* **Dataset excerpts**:

****************

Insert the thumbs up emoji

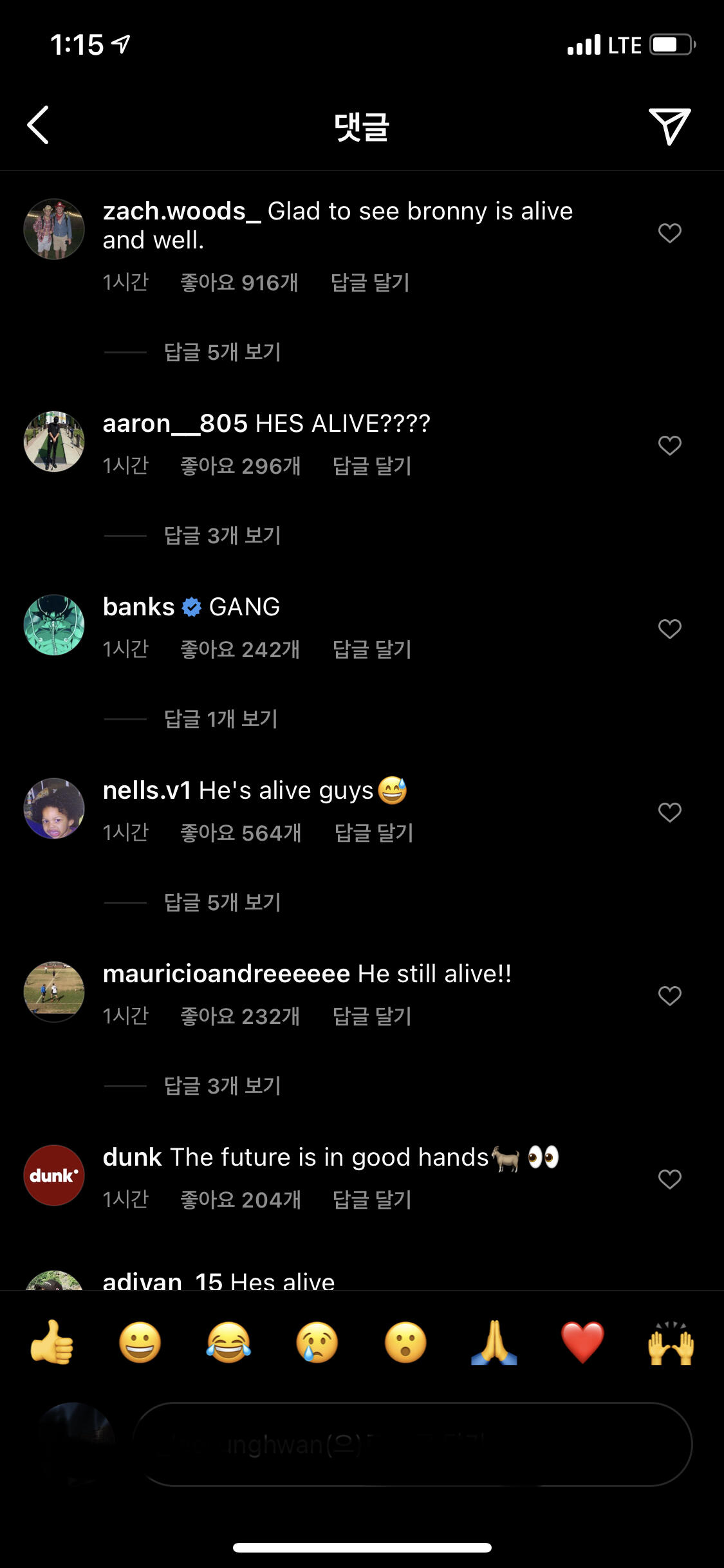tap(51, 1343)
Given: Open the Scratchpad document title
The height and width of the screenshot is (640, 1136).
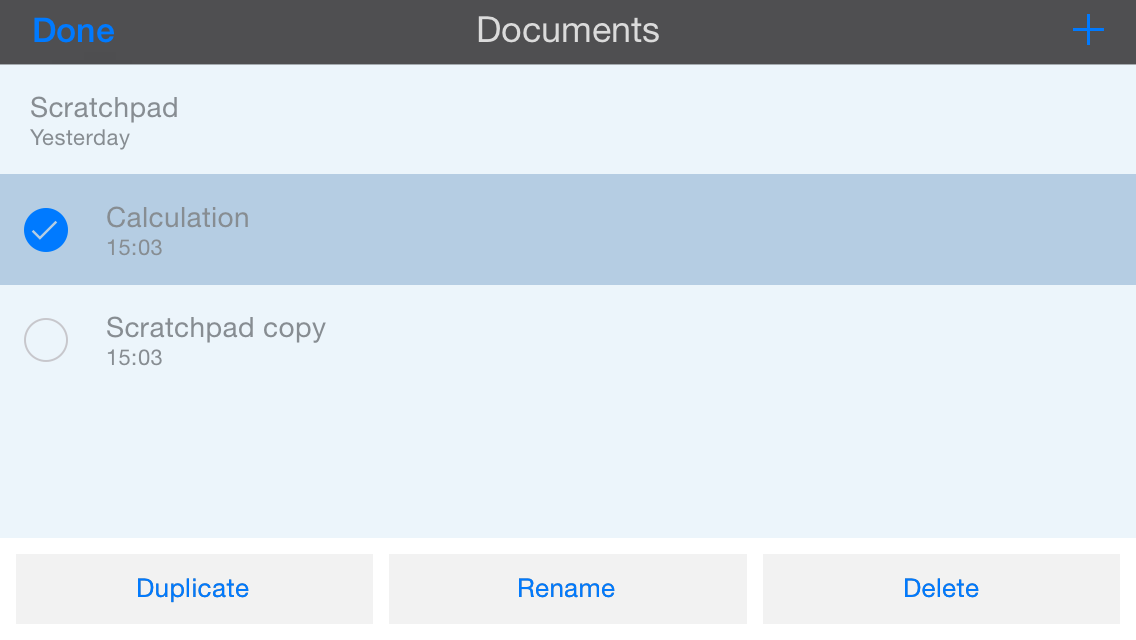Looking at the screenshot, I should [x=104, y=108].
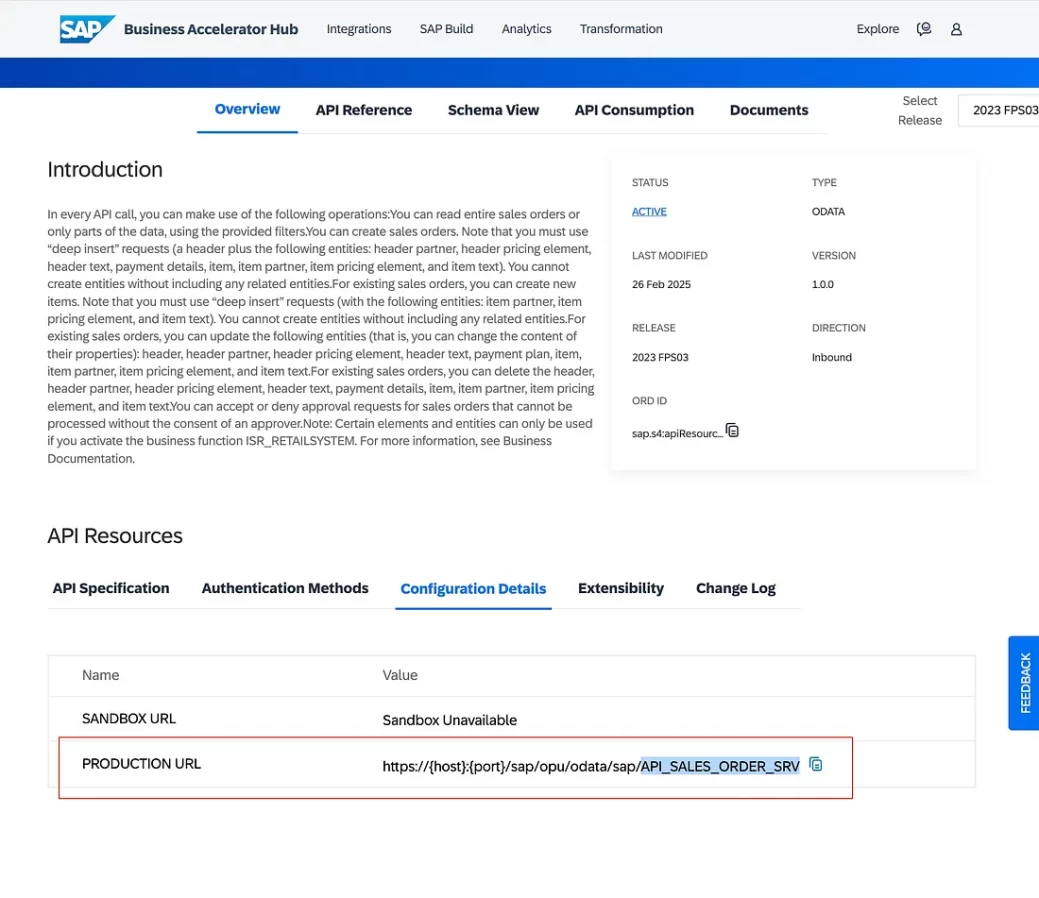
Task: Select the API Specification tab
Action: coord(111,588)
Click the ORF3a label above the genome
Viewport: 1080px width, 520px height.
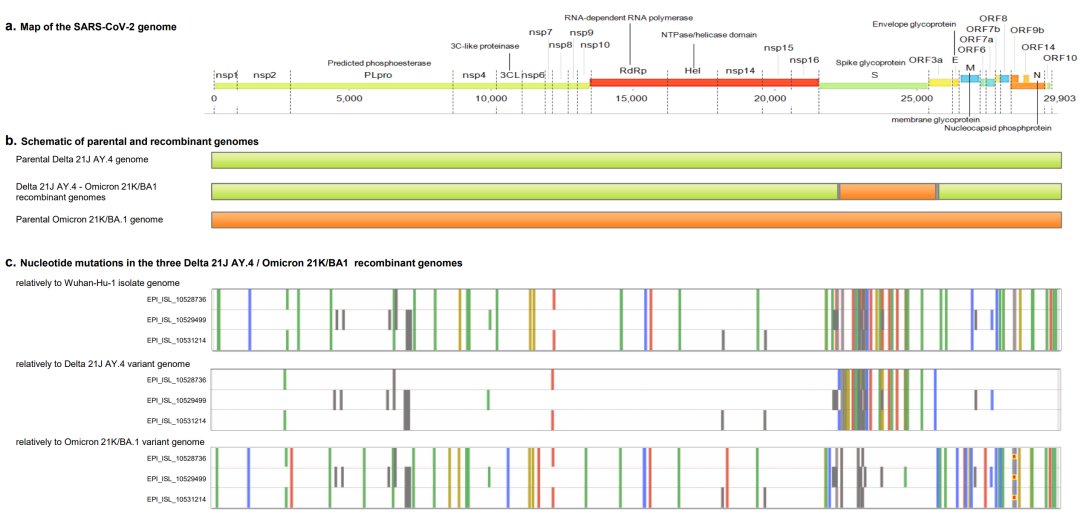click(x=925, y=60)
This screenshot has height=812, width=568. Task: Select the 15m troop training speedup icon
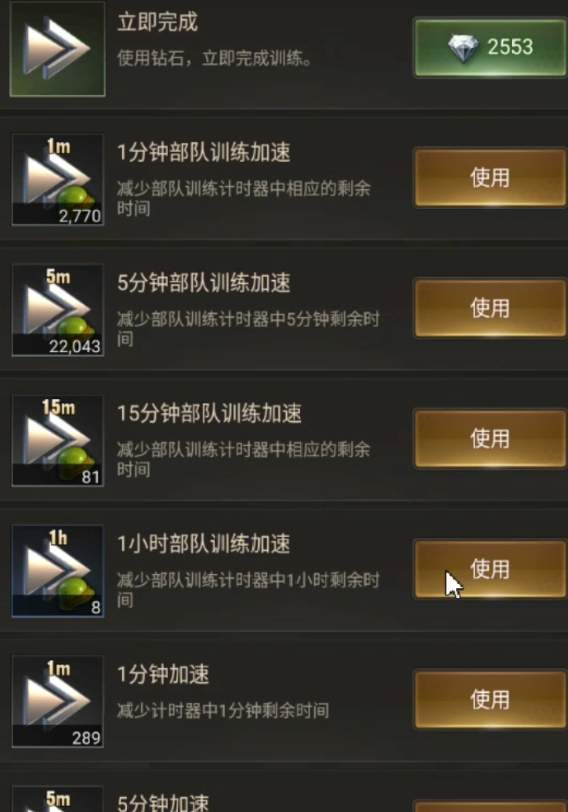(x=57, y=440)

****************

* **Problem statement**:
Every entry above needs to be retyped exactly; drop the pictures.

* **Answer to the exercise**:
Insert the thumbs up emoji

tap(51, 1343)
Given: Open the Scratchpad document title
The height and width of the screenshot is (640, 1136).
Looking at the screenshot, I should [x=104, y=108].
Task: Select the API Specification tab
Action: coord(111,588)
Click the ORF3a label above the genome
Viewport: 1080px width, 520px height.
click(x=925, y=60)
This screenshot has height=812, width=568. Task: Select the 15m troop training speedup icon
(x=57, y=440)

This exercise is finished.